I shook my head, knowing he'd tell me with or without my encouragement.
"A trial for whoever is responsible for tonight."
I rubbed my eyes, beyond caring if my eyeliner was smudged to hell if I had to listen to Nathan's vigilante speech again. "Everyone deserves a defense. Everyone, no matter what they've done, deserves to tell their side of the story."
"You think there's another side to this story besides insane hate and violence?" Nathan asked, incredulous. "Someone should hunt these psychos down and tear off their limbs. Disembowel them like they tortured these victims." He glanced at the man between us. "Light them on fire."
"Murder does not justify murder."
"The hell it doesn't."
"Killing a monster isn't justice, Nathan. It only makes you a monster, too." I sighed. "Will you please check his pulse a second time? If you're killing anyone right now, it's me."
Nathan rolled his eyes.
"I know you don't believe me, which is why you're stalling, but like you said, I've never texted you at a crime scene before. I'm only asking for this one favor." I locked my gaze on his. "Please."
Nathan sighed heavily, but nevertheless, he squatted next to the man and pressed his ear to his chest. "If I had the opportunity to confront the people responsible for crimes like this, I wouldn't wait for them to confess their side of the story. I'd make damn sure they never—"
The man exhaled in a high, rattling hiss.

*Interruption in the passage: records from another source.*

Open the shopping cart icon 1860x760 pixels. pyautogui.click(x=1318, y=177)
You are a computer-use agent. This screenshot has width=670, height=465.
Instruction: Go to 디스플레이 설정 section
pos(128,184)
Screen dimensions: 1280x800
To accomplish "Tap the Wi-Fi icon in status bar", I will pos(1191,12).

Nathan met my gaze, his eyes rounded with shock. "Oh my God."
"You heard it?" I asked, astounded.
Nathan bounded to his feet and unbuckled the backboard straps.
"I told you he was breathing. I told you that—"

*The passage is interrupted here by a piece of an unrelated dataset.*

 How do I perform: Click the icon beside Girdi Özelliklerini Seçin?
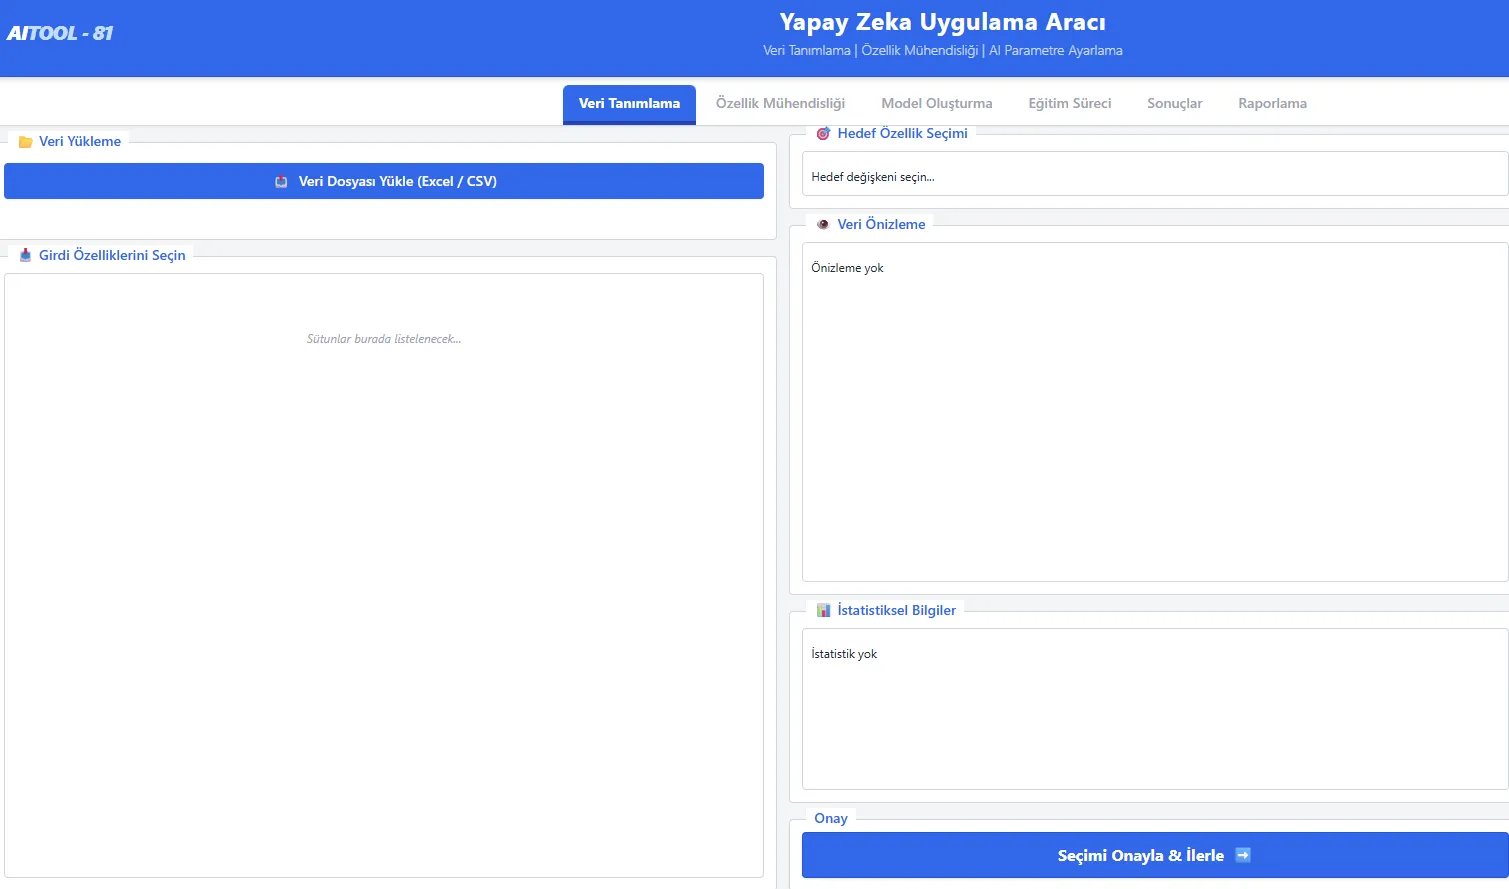tap(26, 255)
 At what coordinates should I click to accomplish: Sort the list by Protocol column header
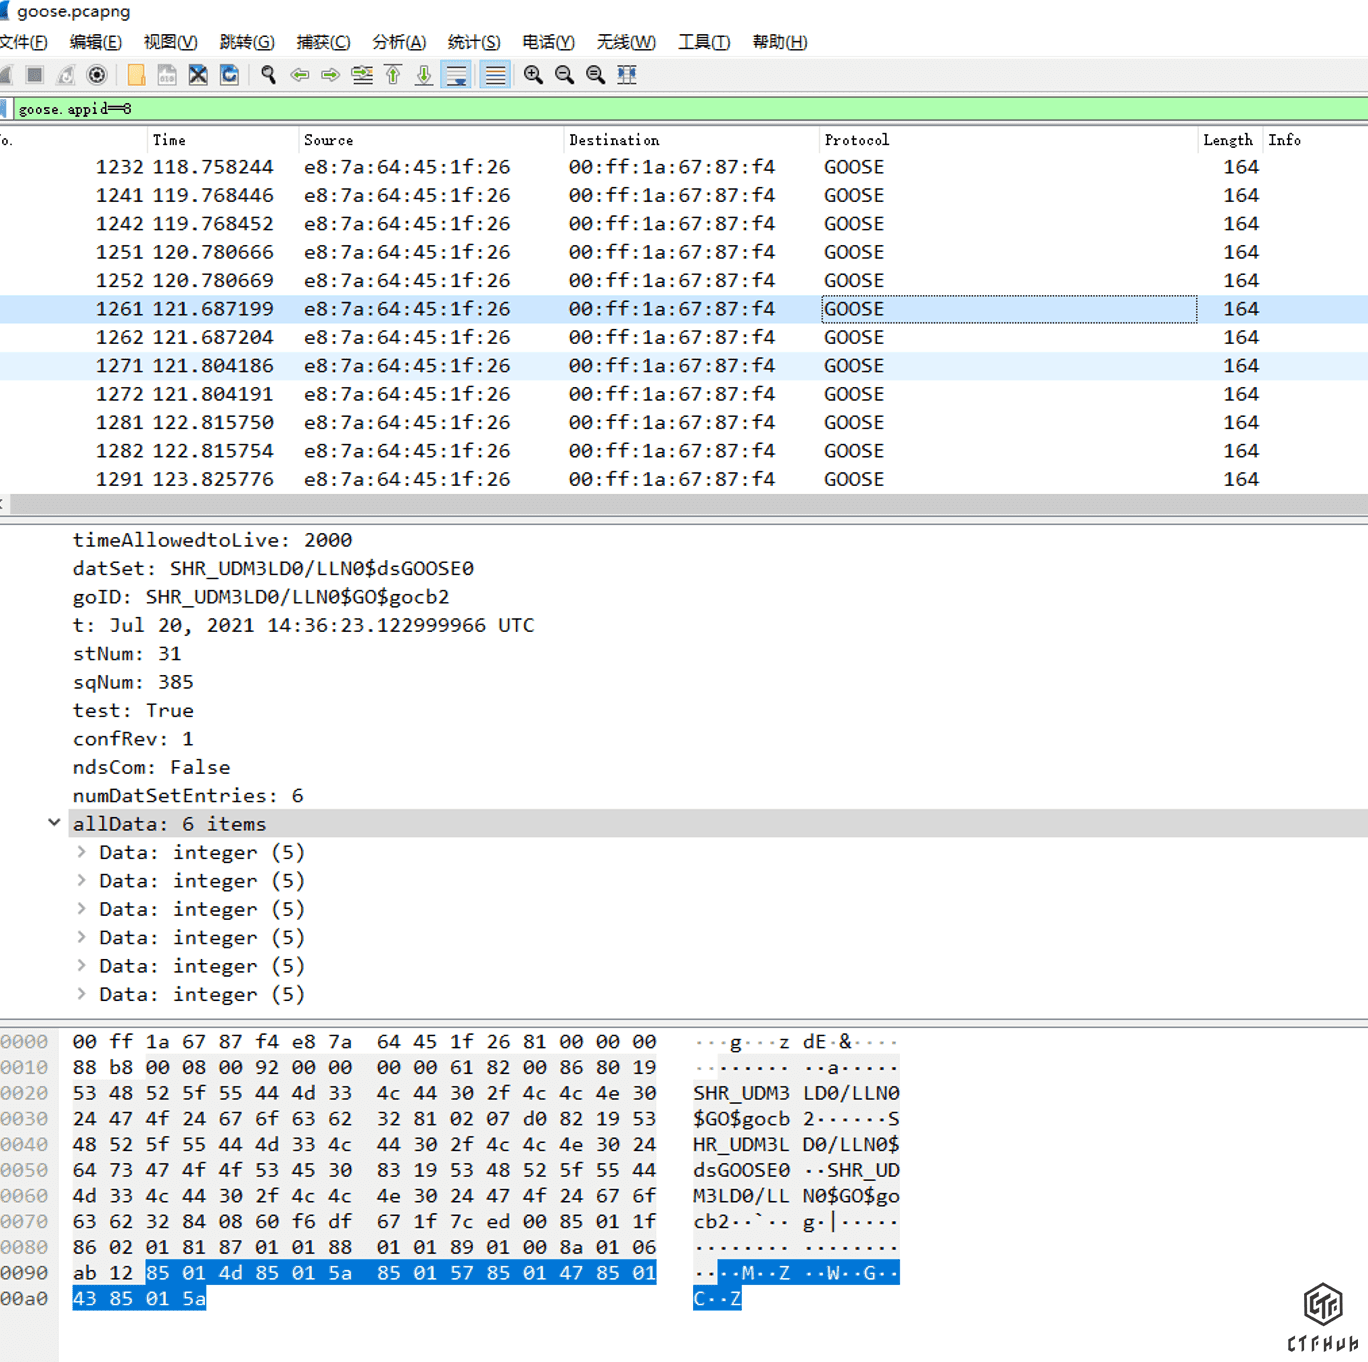point(856,140)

"Fuck, don't just stand there. Help me board him!"
I ignored my hip and helped Nathan clip the man onto the backboard.
"As much as I hate to say it, I can't help you carry him—"

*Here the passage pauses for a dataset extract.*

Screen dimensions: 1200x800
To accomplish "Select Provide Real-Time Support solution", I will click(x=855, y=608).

I looked up from the backboard straps and groaned. Donavan was jogging toward us, and if the frown creasing his brow was any indication, he had a temper to rival mine.
"What do you think you're doing? The police haven't processed this scene yet. You can't just—"
Nathan stood to face Donavan, and I finished snapping the buckles on my own.
"He's still breathing," Nathan whispered hotly.
Donavan paused, midrant. "What are you playing at?"
"You take his head. If we can get him back to the ambulance, maybe—"
"He's dead," Donavan said, shocked. "Why would we—"
"No, he's not." Nathan said. "We've wasted enough time, time we could've spent treating him. Help me get him back to the ambulance."
Donavan shook his head. "You're crazy. I checked him myself.
He's been dead for a while, and I—"
Nathan leaned closer, so I had to strain to hear his next words. "Mistakes happen. Sometimes people notice and sometimes people don't. Cassidy and I noticed, but if you help me get him back to the ambulance, no one else has to."
Donavan stared back at Nathan, shock and anger giving way to fear as he realized that Nathan was serious. He looked down at me. I stared back at him, trying to convey that my mouth was a steel trap, but mostly, I felt wary. He looked back at Nathan, and I knew Nathan's expression as well as my own reflection. Even three years my junior, our shared grief and bitterness could line Nathan's face with an identical aged determination.
"He didn't have a pulse," Donavan whispered, but he bent in front of me and gripped the head of the backboard anyway.
Nathan and Donavan hoisted the man between them, and an ambulance met them curbside just as they turned the corner. I watched as the man was packed into its rear, locked in tight, and transported to the hospital in full lights and sirens. I'd originally wanted to achieve some distance from the gore and death—reminders of my parents that seemed everywhere lately—but as I limped back to the main crime scene, both my hip and my spirits only felt more burdened.
Meredith and I made print with an entire fifteen minutes to spare. The article flew from my fingers in hyperdrive, as was usual when faced with a perilously approaching deadline. I included a statement from Greta about the animalistic savagery of the attack, and Meredith found a shot of what nearly looked like a human bite had it not been so inhumanly wide or deep. The eyeteeth broke through the victim's skin, and blood pooled in the center of each impression.